ABOUT THIS EXERCISE
Down to the last line, reproduce the data below exactly.

Saved data entries
=== Section Start ===
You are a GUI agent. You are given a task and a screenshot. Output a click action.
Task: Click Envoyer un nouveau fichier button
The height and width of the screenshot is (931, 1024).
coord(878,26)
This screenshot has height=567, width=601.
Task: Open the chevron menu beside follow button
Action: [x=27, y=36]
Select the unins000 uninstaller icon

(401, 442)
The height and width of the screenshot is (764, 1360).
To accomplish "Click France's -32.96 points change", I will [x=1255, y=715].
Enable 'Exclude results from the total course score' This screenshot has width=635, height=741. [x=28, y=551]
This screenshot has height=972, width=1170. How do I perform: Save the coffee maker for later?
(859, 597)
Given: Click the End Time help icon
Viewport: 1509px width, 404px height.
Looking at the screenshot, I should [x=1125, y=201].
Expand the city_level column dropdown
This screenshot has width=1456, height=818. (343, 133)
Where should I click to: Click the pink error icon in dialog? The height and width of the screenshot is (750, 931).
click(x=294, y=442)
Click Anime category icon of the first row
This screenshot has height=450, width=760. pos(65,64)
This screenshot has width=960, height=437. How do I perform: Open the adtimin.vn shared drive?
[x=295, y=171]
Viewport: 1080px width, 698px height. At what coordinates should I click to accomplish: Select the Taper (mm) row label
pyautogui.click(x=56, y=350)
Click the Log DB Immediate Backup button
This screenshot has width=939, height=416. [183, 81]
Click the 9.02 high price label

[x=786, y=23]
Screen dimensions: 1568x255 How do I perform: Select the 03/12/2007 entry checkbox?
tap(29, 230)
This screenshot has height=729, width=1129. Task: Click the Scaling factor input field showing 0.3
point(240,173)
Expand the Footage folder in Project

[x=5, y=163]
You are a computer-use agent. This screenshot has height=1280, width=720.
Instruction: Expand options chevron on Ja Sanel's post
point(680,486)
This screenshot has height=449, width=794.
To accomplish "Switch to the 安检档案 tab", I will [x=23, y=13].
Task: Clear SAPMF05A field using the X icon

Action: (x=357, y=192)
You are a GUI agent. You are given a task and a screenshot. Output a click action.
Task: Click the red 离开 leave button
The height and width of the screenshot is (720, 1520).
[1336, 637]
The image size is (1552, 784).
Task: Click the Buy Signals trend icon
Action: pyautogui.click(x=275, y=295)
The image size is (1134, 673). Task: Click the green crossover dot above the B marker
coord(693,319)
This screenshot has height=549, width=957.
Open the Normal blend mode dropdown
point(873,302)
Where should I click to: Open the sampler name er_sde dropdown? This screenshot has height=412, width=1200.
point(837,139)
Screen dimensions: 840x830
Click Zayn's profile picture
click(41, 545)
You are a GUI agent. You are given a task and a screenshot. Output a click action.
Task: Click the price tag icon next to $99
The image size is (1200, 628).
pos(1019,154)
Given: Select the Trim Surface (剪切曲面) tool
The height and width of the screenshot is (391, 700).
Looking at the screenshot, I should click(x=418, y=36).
=== Section End ===
SOLUTION TO THE PROBLEM
You are a GUI agent. You are given a task and a screenshot. Output a click action.
Task: Click Envoyer un nouveau fichier button
The height and width of the screenshot is (931, 1024).
coord(878,26)
This screenshot has height=567, width=601.
Task: Open the chevron menu beside follow button
Action: [x=27, y=36]
Select the unins000 uninstaller icon

(401, 442)
The height and width of the screenshot is (764, 1360).
To accomplish "Click France's -32.96 points change", I will [x=1255, y=715].
Enable 'Exclude results from the total course score' This screenshot has width=635, height=741. [x=28, y=551]
This screenshot has height=972, width=1170. How do I perform: Save the coffee maker for later?
(859, 597)
Given: Click the End Time help icon
Viewport: 1509px width, 404px height.
Looking at the screenshot, I should [x=1125, y=201].
Expand the city_level column dropdown
This screenshot has width=1456, height=818. (343, 133)
Where should I click to: Click the pink error icon in dialog? The height and width of the screenshot is (750, 931).
click(x=294, y=442)
Click Anime category icon of the first row
This screenshot has height=450, width=760. pos(65,64)
This screenshot has width=960, height=437. How do I perform: Open the adtimin.vn shared drive?
[x=295, y=171]
Viewport: 1080px width, 698px height. At what coordinates should I click to accomplish: Select the Taper (mm) row label
pyautogui.click(x=56, y=350)
Click the Log DB Immediate Backup button
This screenshot has width=939, height=416. [183, 81]
Click the 9.02 high price label

[x=786, y=23]
Screen dimensions: 1568x255 How do I perform: Select the 03/12/2007 entry checkbox?
tap(29, 230)
This screenshot has height=729, width=1129. Task: Click the Scaling factor input field showing 0.3
point(240,173)
Expand the Footage folder in Project

[x=5, y=163]
You are a computer-use agent. This screenshot has height=1280, width=720.
Instruction: Expand options chevron on Ja Sanel's post
point(680,486)
This screenshot has height=449, width=794.
To accomplish "Switch to the 安检档案 tab", I will [x=23, y=13].
Task: Clear SAPMF05A field using the X icon

Action: (x=357, y=192)
You are a GUI agent. You are given a task and a screenshot. Output a click action.
Task: Click the red 离开 leave button
The height and width of the screenshot is (720, 1520).
[1336, 637]
The image size is (1552, 784).
Task: Click the Buy Signals trend icon
Action: pyautogui.click(x=275, y=295)
The image size is (1134, 673). Task: Click the green crossover dot above the B marker
coord(693,319)
This screenshot has height=549, width=957.
Open the Normal blend mode dropdown
point(873,302)
Where should I click to: Open the sampler name er_sde dropdown? This screenshot has height=412, width=1200.
point(837,139)
Screen dimensions: 840x830
Click Zayn's profile picture
click(41, 545)
You are a GUI agent. You are given a task and a screenshot. Output a click action.
Task: Click the price tag icon next to $99
The image size is (1200, 628).
pos(1019,154)
Given: Select the Trim Surface (剪切曲面) tool
The height and width of the screenshot is (391, 700).
Looking at the screenshot, I should click(x=418, y=36).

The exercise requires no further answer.